Here's the other article Romm mentioned. (I'm supposed to hit 100 again today , and all the way thru Fri.)
Second warmest August on record and warmest June-July-August for the oceans — despite deepest solar minimum in nearly a century September 16, 2009
NOAA reported the blockbuster news today:
The world’s ocean surface temperature was the warmest for any August on record, and the warmest on record averaged for any June-August (Northern Hemisphere summer/Southern Hemisphere winter) season according to NOAA’s National Climatic Data Center in Asheville, N.C. The preliminary analysis is based on records dating back to 1880.
NCDC scientists also reported that the combined average global land and ocean surface temperature for August was second warmest on record, behind 1998.
This is almost certainly the new El Niño on top of the long-term warming trend (see NOAA says “El Niño arrives; Expected to Persist through Winter 2009-10? — and that means record temperatures are coming and this will be the hottest decade on record).
Pretty impressive given that we’re at “the deepest solar minimum in nearly a century,” according to NASA. Go figure (see “Another long-debunked denier talking point is debunked again: Changes in the Sun are not causing global warming“).
As the AP noted about the July, which also had record ocean temps:
Breaking heat records in water is more ominous as a sign of global warming than breaking temperature marks on land, because water takes longer to heat up and does not cool off as easily as land.
“This warm water we’re seeing doesn’t just disappear next year; it’ll be around for a long time,” said climate scientist Andrew Weaver of the University of Victoria in British Columbia. It takes five times more energy to warm water than land.
The warmer water “affects weather on the land,” Prof. Weaver said. “This is another yet really important indicator of the change that’s occurring.”
As revealed by the NOAA video above (via Andy Revkin), it is getting hot pretty much everywhere, except of course over the continental United States, a small fraction of the world’s overall landmass inhabited by a large fraction of the world’s deniers, delayers, and disinformers who continue to trumpet the supposedly “cool” weather of the United States as part of their overall planetary cooling nonsense.
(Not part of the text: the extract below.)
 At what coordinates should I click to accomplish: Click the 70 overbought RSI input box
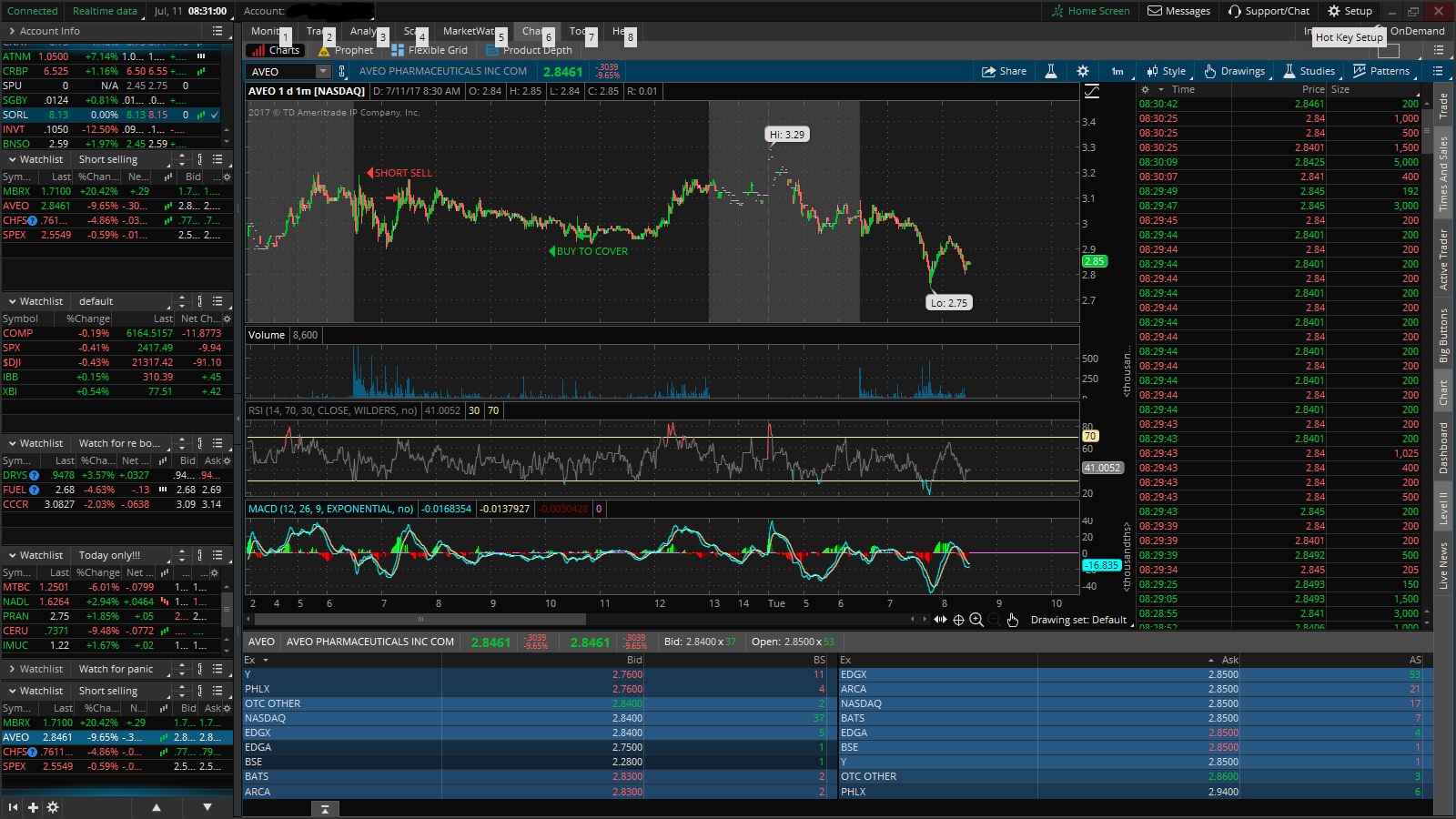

And that’s too bad because we need all the unmuffled warnings we can get given that humans are not like slowly boiling frogs, we are like slowly boiling brainless frogs.
Once again, the geographical distribution of the warming continues to be bad news for those worried about the permafrost permamelt, since temps even in the summer ran upwards of 3°C (5.4°F) warmer than the 1961-1990 norm over much of Siberia, as National Climatic Data Center’s figure shows:
This is worrisome because:
NOAA recently reported: “Methane levels rose in 2008 for the second consecutive year after a 10-year lull,” Scientific analysis suggests the rise in 2007 methane levels came from Arctic wetlands (see here). Siberia contains probably the world’s largest amount of carbon locked away in the permafrost (see here). The permafrost is increasingly not so perma (see here). Much of that carbon would be released as methane, which is 23 times more potent a greenhouse gas than carbon dioxide. Also, the warming over Greenland will no doubt further accelerate the summer melt season there.
If the El Niño does strengthen and last into next spring, then 2009 may well see the hottest ocean temperatures on record — and 2010 may well be the hottest year on record.